Been flopping between a few different games, not really feeling anything, and I decided to finally try The Riftbreaker. Kind of a weird ARPG/Tower Defense game with a little bit of Factorio and They Are Billions sprinkled in. You can definitely tell it was made by a very small studio because the expository dialogue takes center stage while the vast majority of the game mechanics get thrown at you with no explanation at all. I did start over three different times (thinking about starting over one more honestly) because the game doesn't tell you that where you choose to place your HQ is permanent, and if you choose a bad spot, you just get to suffer later down the line.

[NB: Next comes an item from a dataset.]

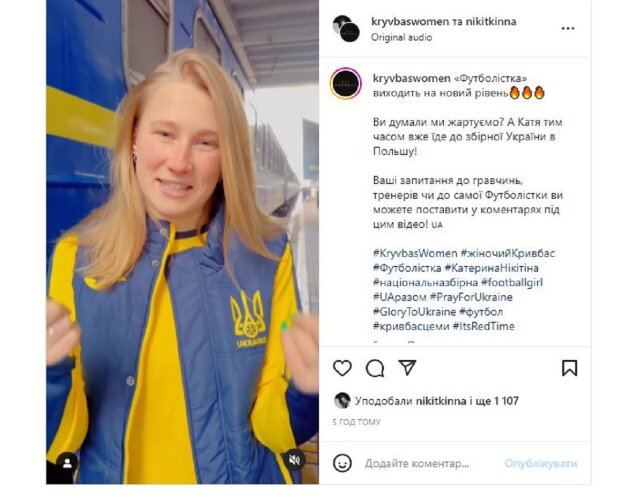Image resolution: width=620 pixels, height=502 pixels.
Task: Share post with paper plane icon
Action: click(407, 367)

It does have some unique ideas where you're stuck on a planet, but you can teleport to different biomes within the planet to set up outposts and mine different materials. The tech tree is vast, the research tree is even vaster, and you have a considerable amount of crafting as well as an absolutely massive arsenal to equip on your mech that drastically varies the play style you want. You have about six different melee weapon types, at least 10 different ranged weapons that I've found and I know there's even more based on the research trees, multiple modules like attack drones, defense drones, better armor plating, better resource yields, passive bonuses, etc. Then you have special abilities for your mech like dodge rolls, shockwaves, self destruct (mainly for co-op), and everything on your mech has the possibility for additional mod slots where you can add mods to change certain modifiers like more fire damage, cryo damage, crit rate, etc.
I'm usually weary of games like this because they usually try to do way too much, but end up half-assing everything. However, this seems to be one of those rare cases where the developer actually found a way to full-ass everything.